Para pihak yang bertikai ini diharapkan bisa duduk, bicara dan menemukan solusi secara menyeluruh yang bisa diterima oleh semua pihak, supaya tanah kita, Papua, bebas dari model tindakan kejahatan yang terus ada ini. Mari duduk bicara dan saling menghargai sebagai sesama ciptaan Allah.
Untuk itulah Jaringan Damai Papua (JDP) terus mendorong dialog supaya terjadi dialog kemanusiaan, bicara semua hal ini, dengan melibatkan pihak ketiga yang netral.

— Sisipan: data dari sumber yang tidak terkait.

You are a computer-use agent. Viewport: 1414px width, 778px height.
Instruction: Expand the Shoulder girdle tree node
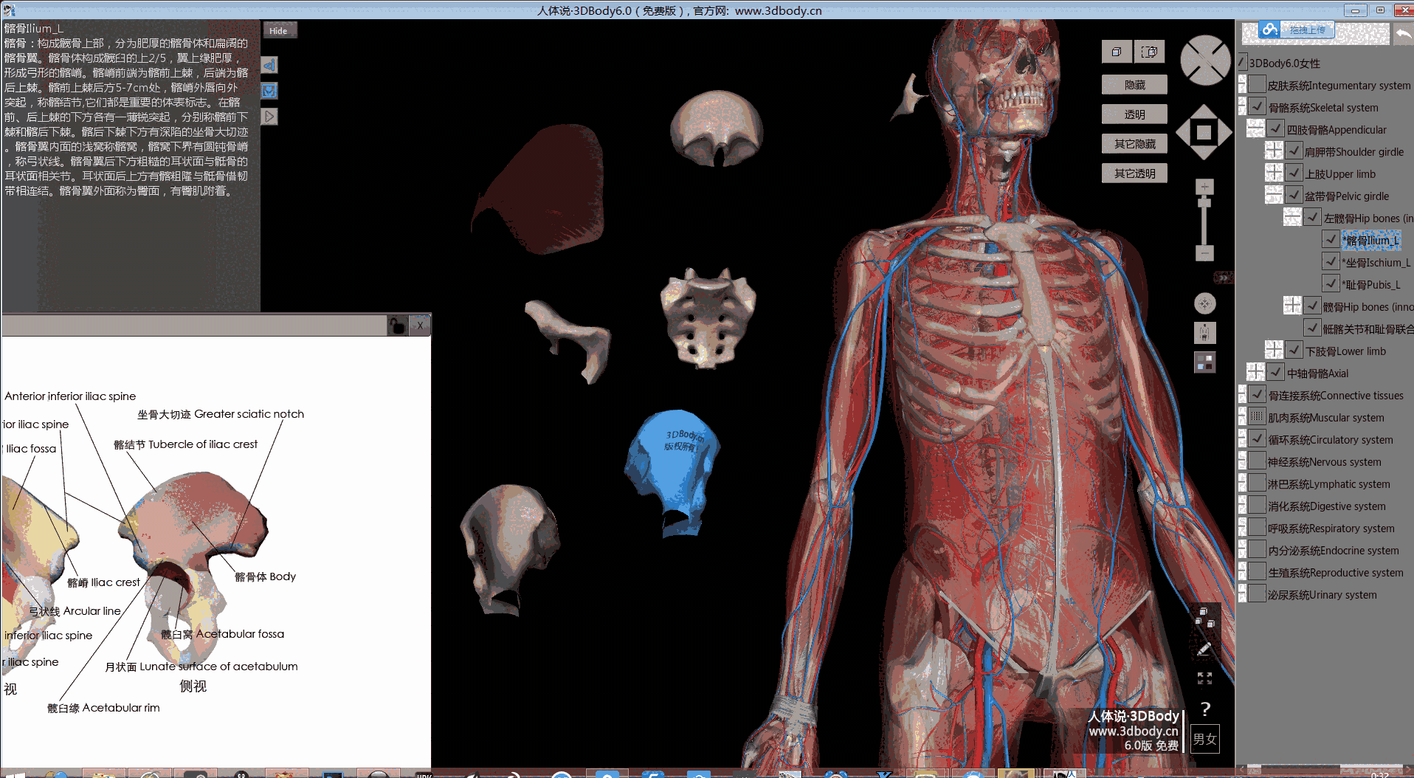click(1274, 151)
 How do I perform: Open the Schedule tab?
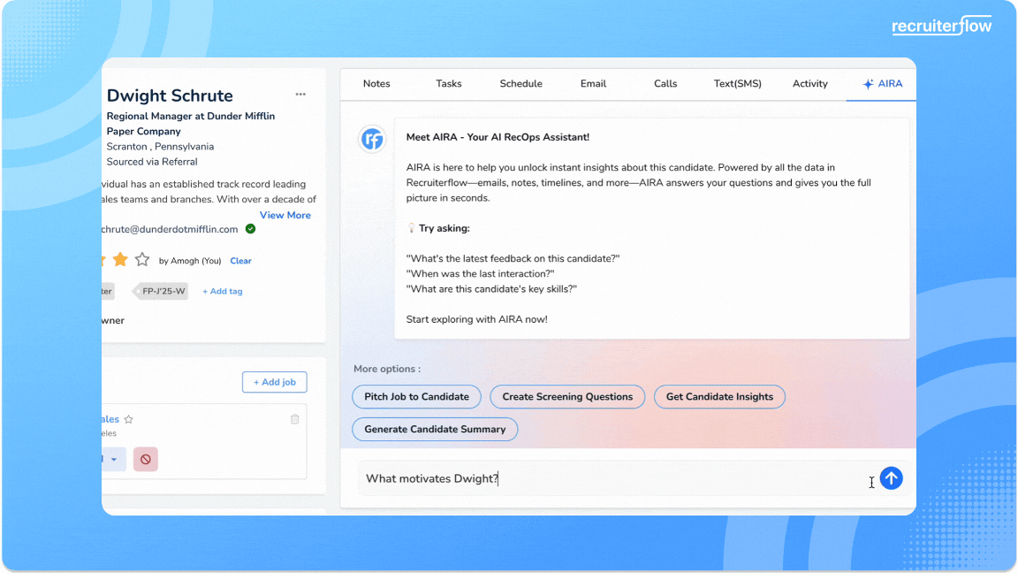pyautogui.click(x=520, y=84)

Dalam hal ini juga JDP bukan aktor tetapi fasilitator yang siap untuk mempertemukan semua pihak dan bicara, terutama antara TNI/Polri dan TPNPB/OPM. Mari rekonsiliasi diri dan duduk bersama, supaya saling menjunjung tinggi nilai kemanusiaan.
Jalan yang paling sederhana ini tentu membuahkan hasil yang besar, yakni demi menciptakan Tanah Papua damai yang abadi, yang dinanti-nantikan oleh seluruh dunia. Pembaharuan hidup sangat penting, negara Indonesia harus merendahkan diri untuk duduk berdialog. (*)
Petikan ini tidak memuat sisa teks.